EDITORIAL VOM 22. JUNI 2004

Liebe Leser,

nicht nur in Deutschland gibt es Probleme zwischen Intendanten und der Stadverwaltung. Zwei Tage vor der mit großem Interesse erwarteten Premiere von Meyerbeers “Les Huguenots”, trat der Intendant der Städtischen Oper in Metz, der bekannte englische Mozarttenor Laurence DALE, zurück. Der seit nur anderthalb Jahren wirkende künstlerische Leiter hatte durch eine sehr ambitionierte Programmierung internationales Interesse erregt.

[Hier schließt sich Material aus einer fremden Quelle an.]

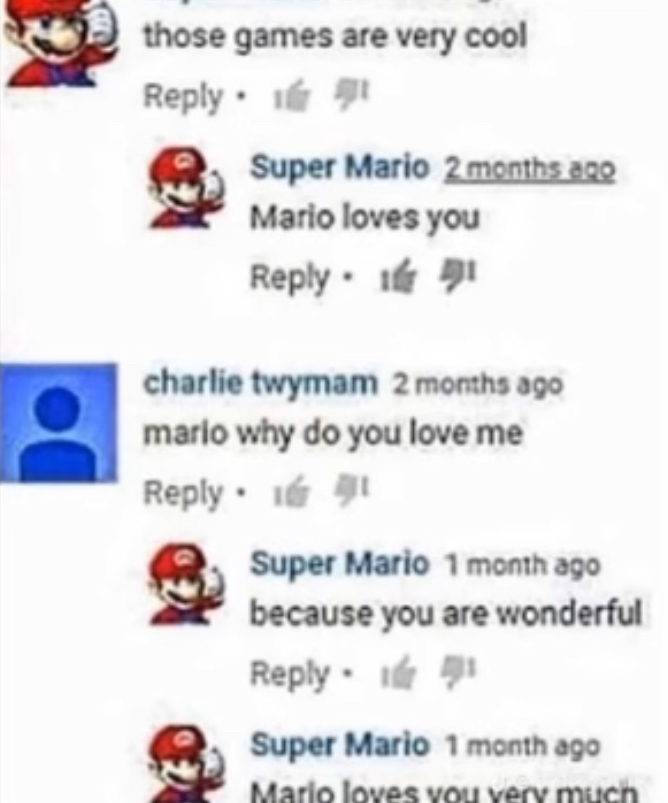Dislike charlie twymam's comment
668x803 pixels.
coord(351,492)
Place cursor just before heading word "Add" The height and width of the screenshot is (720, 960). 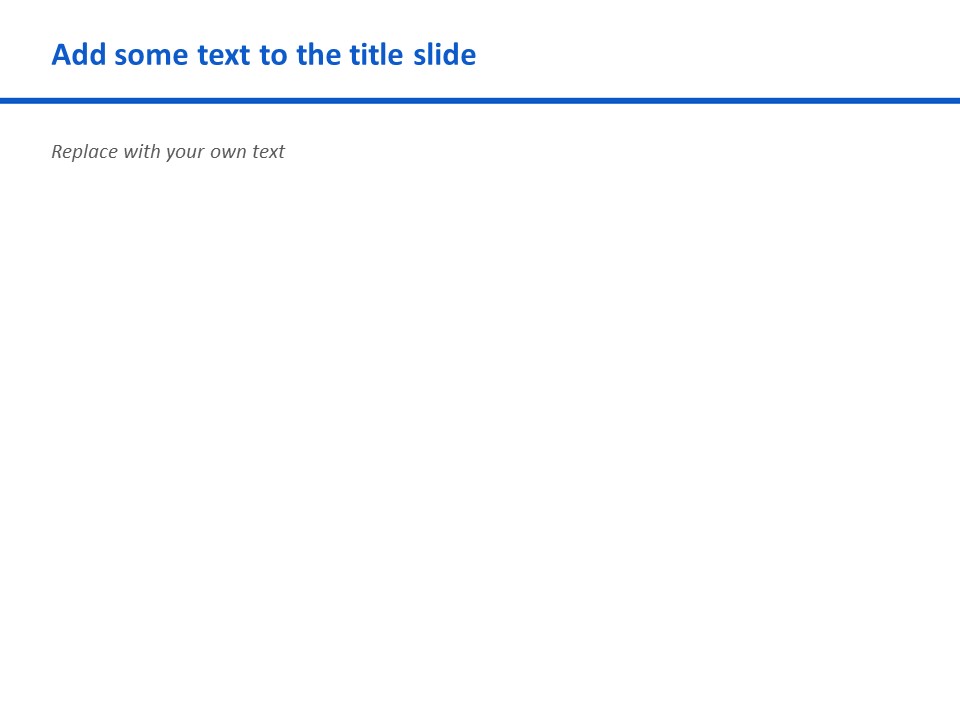pos(51,54)
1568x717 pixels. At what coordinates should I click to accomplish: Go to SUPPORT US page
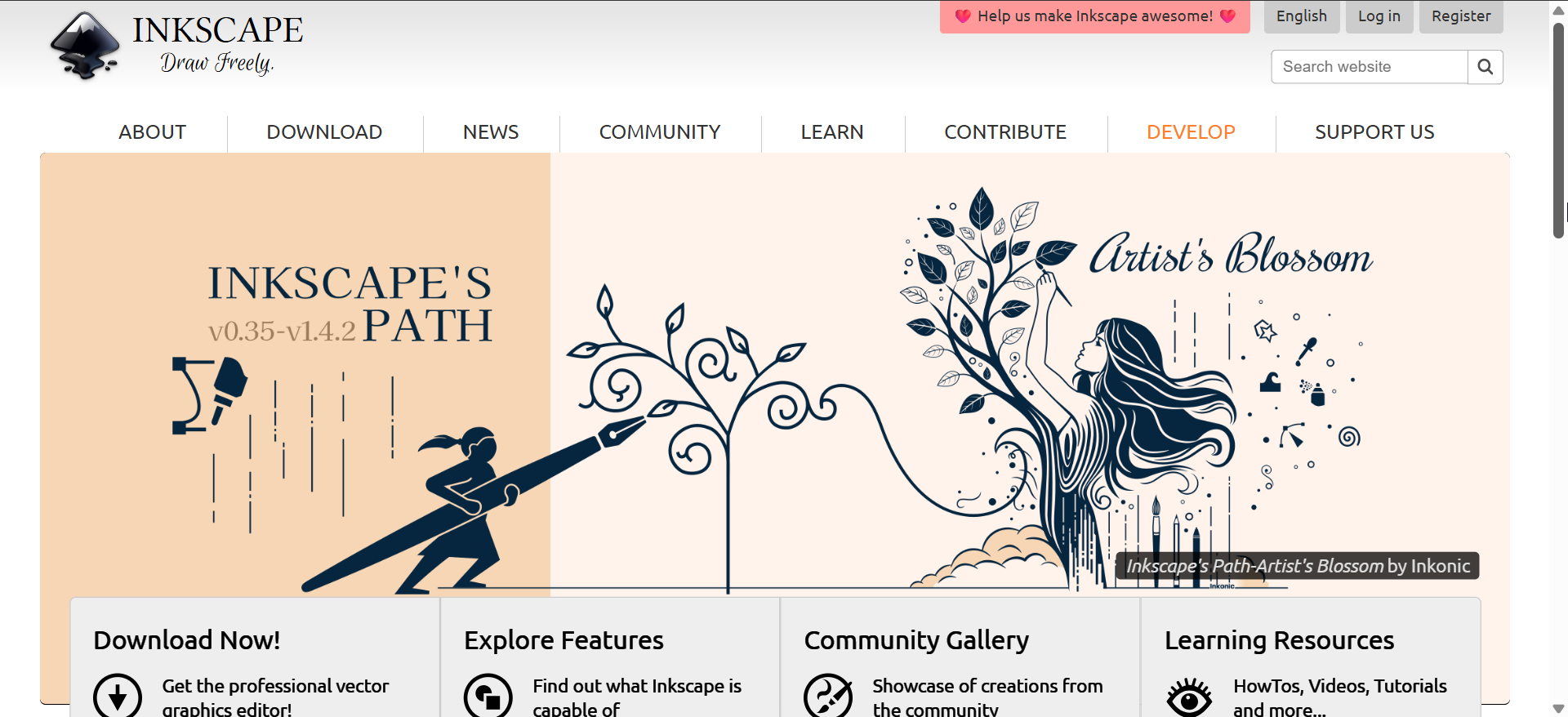(x=1374, y=132)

So hatte er die Saison (benannt “Les jeux du pouvoir” – “Die Spiele der Macht”) mit zwei Opern auf das selbe Libretto eröffnet: Verdis “Gustavo III” (franz. EU der Erstfassng von “Maskenball”) und Aubers “Gustave III” (seit 130 Jahren nicht mehr gespielt); weiters Cherubinis “Medea” in der französischen Version, “Powder her face” von Thomas Ades (mit Sally Silver, die die Oper uraufgeführt und weltweit gespielt hatte), Webers “Freischütz” und Meyerbeers Hauptwerk, “Les Huguenots” (seit mindestens 50 Jahren in Frankreich nicht mehr gespielt), plus vier Operetten, zwei Ballette und acht Theaterstücke.

Dale fand bei der Vorbereitung für die am 9. Juni 2004 anberaumte Pressekonferenz, bei der er die Saison 2005-2005 vorstellen wollte, daß die von ihm geplante Aufführung von Saverio Mercadantes “I Horaci e i Curiaci” gestrichen und durch eine acht Jahre alte, aus Avignon importierte, Produktion von “Tosca” ersetzt worden war.

Der Kulturstadtrat Patrick Thill gab “zurückgehende Zuschauerzahlen und finanzielle Probleme” als Grund für diese Änderung an. Es ist allerdings zweifelhaft, daß eine viertklassige Aufführung von “Tosca” (für eine erstklassige Besetzung hat die Stadt natürlich nicht das Geld) mehr Zuschauer anlocken wird, als die von mir besuchte zweite Aufführung am 8. 6., die rammelvoll war, u.a. mit Besuchern aus Deutschland, der Schweiz und USA.

Laurence Dale ist der dritte Intendant des Theaters Metz in fünf Jahren, der aus Meinungsverschiedenheiten mit der Stadtverwaltung zurücktritt. wig.